- YOUR GOAL
The records below are to be transcribed word for word.

○ ○ ○ ○ ○ ○ ○

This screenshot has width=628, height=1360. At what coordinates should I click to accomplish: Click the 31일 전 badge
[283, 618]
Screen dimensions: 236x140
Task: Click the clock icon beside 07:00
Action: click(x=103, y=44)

○ ○ ○ ○ ○ ○ ○

- WORKED SOLUTION
This screenshot has width=628, height=1360. At what coordinates should I click to accomplish: Click the 31일 전 badge
[283, 618]
Screen dimensions: 236x140
Task: Click the clock icon beside 07:00
Action: click(x=103, y=44)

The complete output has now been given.